五年後の早朝、無人のオブラ・ディン号がロンドンにたどり着く。
一体、オブラディン号に何があったのか?
乗員たちはどうなったのか?
保険調査官である主人公は、船内の調査を開始する。
ブラックボックス化した経緯を解き明かす作業は、始まりと出口の落差が大きいほど「一体、なぜこんなことが起こったのか」という謎が深まり、その謎の魅力が大きくなる。
「Return of the Obra Dinn」は、ぐちゃぐちゃに絡み合った因果の糸をきれいに解きほぐし、並べる作業を思う存分楽しめる。

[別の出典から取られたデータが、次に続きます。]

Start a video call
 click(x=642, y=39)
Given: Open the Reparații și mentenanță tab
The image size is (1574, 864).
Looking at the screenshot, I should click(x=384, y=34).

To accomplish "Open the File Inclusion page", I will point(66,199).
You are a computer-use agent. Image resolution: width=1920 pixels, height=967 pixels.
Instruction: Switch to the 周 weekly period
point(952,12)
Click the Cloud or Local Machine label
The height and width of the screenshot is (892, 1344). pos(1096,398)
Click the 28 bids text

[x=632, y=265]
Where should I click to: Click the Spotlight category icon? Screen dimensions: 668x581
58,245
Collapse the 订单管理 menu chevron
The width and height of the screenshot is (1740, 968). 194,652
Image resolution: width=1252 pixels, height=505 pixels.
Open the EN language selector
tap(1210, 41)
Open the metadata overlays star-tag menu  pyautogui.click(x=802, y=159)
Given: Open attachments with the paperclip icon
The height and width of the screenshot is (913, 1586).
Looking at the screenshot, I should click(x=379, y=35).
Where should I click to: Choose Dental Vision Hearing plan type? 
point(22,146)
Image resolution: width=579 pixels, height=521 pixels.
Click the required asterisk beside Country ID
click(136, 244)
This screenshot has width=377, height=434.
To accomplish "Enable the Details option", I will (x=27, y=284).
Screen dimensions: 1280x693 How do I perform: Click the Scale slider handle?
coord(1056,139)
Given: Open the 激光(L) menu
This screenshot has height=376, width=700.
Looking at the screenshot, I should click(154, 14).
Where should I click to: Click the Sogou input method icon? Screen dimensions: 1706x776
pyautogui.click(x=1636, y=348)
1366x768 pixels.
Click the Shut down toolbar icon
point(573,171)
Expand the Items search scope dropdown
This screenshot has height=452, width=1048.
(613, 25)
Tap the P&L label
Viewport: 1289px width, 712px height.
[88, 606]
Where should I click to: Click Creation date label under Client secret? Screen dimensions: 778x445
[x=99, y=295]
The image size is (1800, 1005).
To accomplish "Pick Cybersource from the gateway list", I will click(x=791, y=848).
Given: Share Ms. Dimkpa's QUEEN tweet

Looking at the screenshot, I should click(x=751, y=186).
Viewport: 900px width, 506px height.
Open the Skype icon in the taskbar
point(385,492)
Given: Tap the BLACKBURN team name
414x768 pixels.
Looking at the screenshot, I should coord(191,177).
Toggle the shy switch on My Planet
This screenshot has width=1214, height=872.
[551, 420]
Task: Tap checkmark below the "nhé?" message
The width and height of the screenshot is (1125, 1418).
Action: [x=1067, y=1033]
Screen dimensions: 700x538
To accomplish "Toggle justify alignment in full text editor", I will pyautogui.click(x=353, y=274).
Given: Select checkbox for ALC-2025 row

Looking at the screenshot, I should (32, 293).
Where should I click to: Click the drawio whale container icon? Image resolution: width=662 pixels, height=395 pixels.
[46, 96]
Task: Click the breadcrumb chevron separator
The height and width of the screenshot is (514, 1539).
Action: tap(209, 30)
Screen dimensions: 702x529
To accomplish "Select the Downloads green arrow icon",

乗員乗客60名全員の身元を明らかにし、お互いの関係性も推理し、船内で一体、どんなことがどんな順番で起こり、何が原因で何が起こって60名全員が消えたのかということをイチから考える。
主人公は調査資料として、乗員名簿と乗員が写った写真を持っているが、最初はどの人物が誰かわからない。
断片的に主人公が見る「残された記憶」を元に、誰が誰で誰とどんな関係があるどんな人物か、どんな風に死んだのかを推理していく。
そして一人一人が死んでいった様子をつなぎ合わせて、そのとき何が起こったのか、どういう経緯を辿ったのかを考える。
ゲーム性はものすごくシンプルで、それぞれの死にざまを確認して、自分が推理した情報を入力するだけだ。
得た情報から起こった出来事の仮説を立て、他の場所で得た情報と照らし合わせて真偽を検証して、お互い同士のつながりを推理する。その繰り返しだ。
画面も白黒で必要最低限の作りで、人物も写実的で見分けがつきにくい。
しかしむしろそのシンプルで写実的なところが、リアリティを感じさせ、世界観にのめりこませる。
行動をずっと追っていくので「こいつはここで死んだのか」「あのとき、言っていた〇〇ってこいつのことか」「このときはこのあとあんな風に死ぬなんて思わなかったんだろうな」など、最初はぼんやりとした人物像の輪郭がはっきりし出し、一人の人間として浮かび上がってきたときは得も言われぬ気持ちになる。
事件現場の検証というのは、こんな気持ちなのかもしれない。
クローズド・サークルミステリーで、
(始まり)みんなで楽しくバカンス。
(終わり)全滅
という始まりと終わりだけを見せられて、誰がどんな順番で死に、時系列を考え、因果を並べなおし犯人を当てる、ということに堪らない魅力を感じる、という人は骨の髄までしゃぶりつくせるほど楽しめると思う。